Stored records
———

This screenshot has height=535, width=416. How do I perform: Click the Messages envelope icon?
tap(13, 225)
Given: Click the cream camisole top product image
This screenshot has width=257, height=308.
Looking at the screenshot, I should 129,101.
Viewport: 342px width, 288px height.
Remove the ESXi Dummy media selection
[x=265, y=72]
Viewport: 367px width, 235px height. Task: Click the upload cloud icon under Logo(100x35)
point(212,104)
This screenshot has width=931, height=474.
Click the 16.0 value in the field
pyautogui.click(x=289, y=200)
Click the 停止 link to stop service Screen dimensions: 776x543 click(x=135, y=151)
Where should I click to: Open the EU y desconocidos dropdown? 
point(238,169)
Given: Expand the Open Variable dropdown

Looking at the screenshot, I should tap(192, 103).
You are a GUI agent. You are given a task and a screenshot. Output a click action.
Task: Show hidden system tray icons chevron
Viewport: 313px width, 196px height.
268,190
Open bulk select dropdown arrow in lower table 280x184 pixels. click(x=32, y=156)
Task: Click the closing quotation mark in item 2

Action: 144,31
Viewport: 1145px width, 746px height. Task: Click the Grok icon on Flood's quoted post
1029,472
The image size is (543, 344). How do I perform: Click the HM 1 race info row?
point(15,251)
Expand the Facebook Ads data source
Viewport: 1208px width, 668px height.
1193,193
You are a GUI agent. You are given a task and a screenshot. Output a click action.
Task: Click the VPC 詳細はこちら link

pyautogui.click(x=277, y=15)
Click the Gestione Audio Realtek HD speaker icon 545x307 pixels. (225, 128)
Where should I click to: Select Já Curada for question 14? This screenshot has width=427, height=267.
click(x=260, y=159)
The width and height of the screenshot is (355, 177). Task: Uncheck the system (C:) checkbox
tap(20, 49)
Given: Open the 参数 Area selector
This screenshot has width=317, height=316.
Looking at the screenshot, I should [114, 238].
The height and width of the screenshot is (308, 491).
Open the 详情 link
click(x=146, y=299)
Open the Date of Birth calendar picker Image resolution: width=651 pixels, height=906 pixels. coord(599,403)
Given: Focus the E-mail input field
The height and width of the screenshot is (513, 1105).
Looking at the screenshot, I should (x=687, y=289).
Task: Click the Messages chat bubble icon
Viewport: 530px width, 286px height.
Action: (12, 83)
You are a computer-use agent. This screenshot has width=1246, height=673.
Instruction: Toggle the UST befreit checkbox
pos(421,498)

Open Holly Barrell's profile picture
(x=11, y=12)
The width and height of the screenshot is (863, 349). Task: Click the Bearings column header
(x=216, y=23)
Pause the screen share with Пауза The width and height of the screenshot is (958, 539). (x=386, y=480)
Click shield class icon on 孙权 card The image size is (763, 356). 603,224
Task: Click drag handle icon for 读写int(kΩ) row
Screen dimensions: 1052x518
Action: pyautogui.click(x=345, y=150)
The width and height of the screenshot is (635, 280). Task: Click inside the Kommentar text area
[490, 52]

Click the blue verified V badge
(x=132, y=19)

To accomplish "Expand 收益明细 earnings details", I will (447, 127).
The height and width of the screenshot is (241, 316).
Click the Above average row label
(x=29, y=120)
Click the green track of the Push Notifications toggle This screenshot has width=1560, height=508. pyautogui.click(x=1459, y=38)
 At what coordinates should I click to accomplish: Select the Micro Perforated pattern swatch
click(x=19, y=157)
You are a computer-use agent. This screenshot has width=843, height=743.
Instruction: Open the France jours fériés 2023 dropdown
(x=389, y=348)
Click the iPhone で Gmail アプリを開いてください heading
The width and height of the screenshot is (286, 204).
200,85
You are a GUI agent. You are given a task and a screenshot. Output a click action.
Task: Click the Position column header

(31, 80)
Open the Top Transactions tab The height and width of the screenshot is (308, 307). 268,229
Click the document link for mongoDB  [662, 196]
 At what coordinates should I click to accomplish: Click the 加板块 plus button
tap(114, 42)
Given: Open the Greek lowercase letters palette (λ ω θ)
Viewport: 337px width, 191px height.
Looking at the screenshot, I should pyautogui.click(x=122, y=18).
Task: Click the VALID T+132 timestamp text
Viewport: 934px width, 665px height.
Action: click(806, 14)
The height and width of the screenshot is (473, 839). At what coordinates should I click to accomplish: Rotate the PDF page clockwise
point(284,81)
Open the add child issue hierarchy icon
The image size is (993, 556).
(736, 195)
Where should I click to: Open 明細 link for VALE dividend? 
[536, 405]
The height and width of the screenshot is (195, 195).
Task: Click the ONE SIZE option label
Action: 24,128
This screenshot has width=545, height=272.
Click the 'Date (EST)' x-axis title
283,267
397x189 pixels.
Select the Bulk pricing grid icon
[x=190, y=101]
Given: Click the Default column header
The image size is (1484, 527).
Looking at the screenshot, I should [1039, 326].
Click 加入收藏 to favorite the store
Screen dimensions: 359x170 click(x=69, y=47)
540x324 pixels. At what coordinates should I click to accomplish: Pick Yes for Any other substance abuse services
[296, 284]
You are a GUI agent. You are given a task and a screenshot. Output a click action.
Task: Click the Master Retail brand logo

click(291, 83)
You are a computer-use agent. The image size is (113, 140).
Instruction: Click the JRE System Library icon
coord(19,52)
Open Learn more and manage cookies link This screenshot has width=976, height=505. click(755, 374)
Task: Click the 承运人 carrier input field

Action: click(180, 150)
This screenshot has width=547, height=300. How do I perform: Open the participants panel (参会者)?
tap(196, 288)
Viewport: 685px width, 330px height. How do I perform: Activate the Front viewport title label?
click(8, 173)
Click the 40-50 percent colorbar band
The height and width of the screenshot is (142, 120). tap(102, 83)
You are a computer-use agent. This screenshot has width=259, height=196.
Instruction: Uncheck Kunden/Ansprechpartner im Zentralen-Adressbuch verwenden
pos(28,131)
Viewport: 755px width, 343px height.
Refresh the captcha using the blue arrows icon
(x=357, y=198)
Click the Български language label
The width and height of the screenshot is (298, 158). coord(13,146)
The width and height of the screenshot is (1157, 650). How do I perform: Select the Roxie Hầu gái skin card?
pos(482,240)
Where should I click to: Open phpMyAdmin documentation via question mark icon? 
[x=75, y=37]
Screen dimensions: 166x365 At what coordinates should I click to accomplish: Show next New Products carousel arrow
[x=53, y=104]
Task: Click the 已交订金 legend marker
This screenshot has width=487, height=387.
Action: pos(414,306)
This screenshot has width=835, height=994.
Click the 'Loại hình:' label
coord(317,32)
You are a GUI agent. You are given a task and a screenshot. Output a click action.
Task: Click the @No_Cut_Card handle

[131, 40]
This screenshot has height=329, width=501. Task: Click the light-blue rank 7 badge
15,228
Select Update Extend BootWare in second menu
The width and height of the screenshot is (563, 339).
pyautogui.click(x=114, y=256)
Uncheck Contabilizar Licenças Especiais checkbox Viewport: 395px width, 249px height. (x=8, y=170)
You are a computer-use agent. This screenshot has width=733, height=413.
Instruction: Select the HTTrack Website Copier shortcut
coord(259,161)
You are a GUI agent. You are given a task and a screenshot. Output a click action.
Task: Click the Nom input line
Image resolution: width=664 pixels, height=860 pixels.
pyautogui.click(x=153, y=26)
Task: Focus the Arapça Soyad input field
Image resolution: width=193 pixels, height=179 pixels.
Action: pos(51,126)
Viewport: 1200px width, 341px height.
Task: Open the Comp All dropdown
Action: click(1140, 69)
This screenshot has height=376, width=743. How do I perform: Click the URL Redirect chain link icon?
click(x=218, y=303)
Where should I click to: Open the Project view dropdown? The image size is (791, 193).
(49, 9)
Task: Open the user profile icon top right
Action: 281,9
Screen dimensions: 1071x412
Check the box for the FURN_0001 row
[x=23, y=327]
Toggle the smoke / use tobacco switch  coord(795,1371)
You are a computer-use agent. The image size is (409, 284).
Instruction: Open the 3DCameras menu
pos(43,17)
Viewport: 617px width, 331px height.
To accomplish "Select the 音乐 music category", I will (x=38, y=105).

———

- [Exercise directions] Copy every line in the data above that has the string "will" in it.

- [Output of the task]
To accomplish "Expand 收益明细 earnings details", I will (447, 127).
To accomplish "Select the 音乐 music category", I will (x=38, y=105).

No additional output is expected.